A novel haem compound accumulated in Escherichia coli overexpressing the cydDC operon, encoding an ABC-type transporter required for cytochrome assembly

cydDC genes encode a heterodimeric ABC transporter required for assembly of the membrane-bound cytochrome bd quinol oxidase and periplasmic cytochromes. Here, we demonstrate that overexpression of functional cydDC genes on a multicopy plasmid results in elevated levels of cytochromes b and d, but most notably formation in anaerobically grown cells of a novel haem-containing component P-574. The pigment has a distinctive absorbance at 574-579 nm and 448 nm in reduced minus oxidised spectra and renders over-producing cells reddish in colour.
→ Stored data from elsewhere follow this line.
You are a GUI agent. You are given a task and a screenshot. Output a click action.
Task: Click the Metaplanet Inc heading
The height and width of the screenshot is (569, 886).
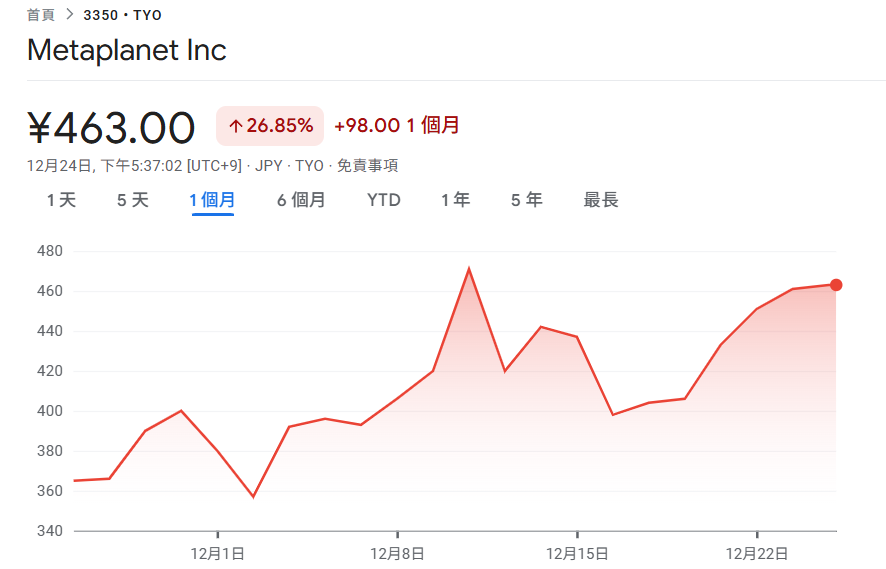coord(127,50)

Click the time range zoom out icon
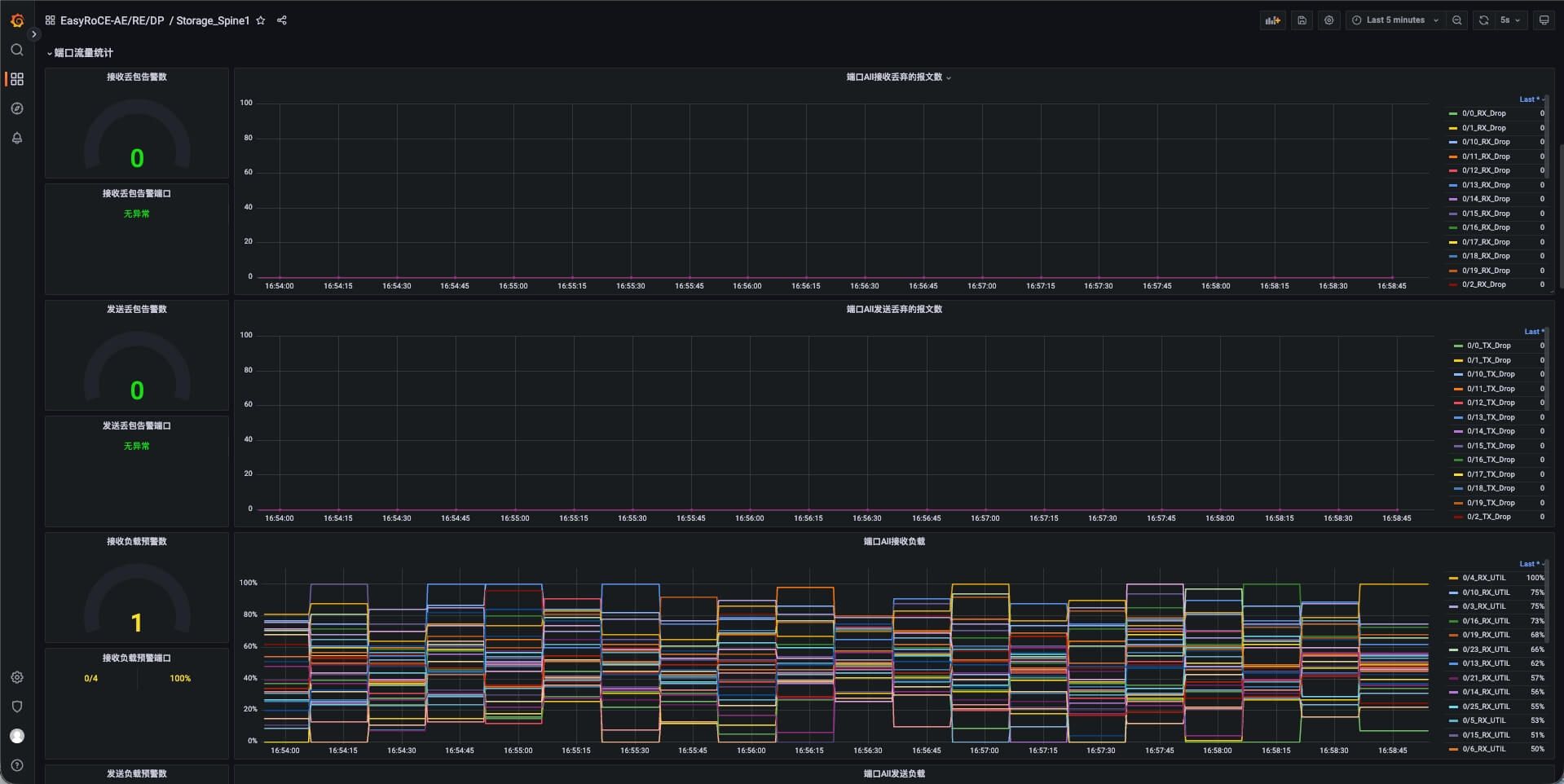pyautogui.click(x=1456, y=20)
The highest levels of P-574 were observed in mutants (cydAB) in the structural genes for the polypeptides of cytochrome bd. P-574 is labile; its spectral signal is reduced in cells that are frozen-thawed or subjected to mechanical disruption. P-574 was not detected in cytoplasmic or periplasmic fractions and was predominantly associated with the cell membrane. P-574 did not bind CO or cyanide. Production of P-574 was dependent on haem biosynthesis indicating that it is a haem-containing molecule or derived from haem biosynthesis. These findings suggest that P-574 may result from association of a haem compound with overexpressed transporter subunits, but not with oxidase subunits, and are consistent with an intimate link between the transporter and haem processing during oxidase assembly.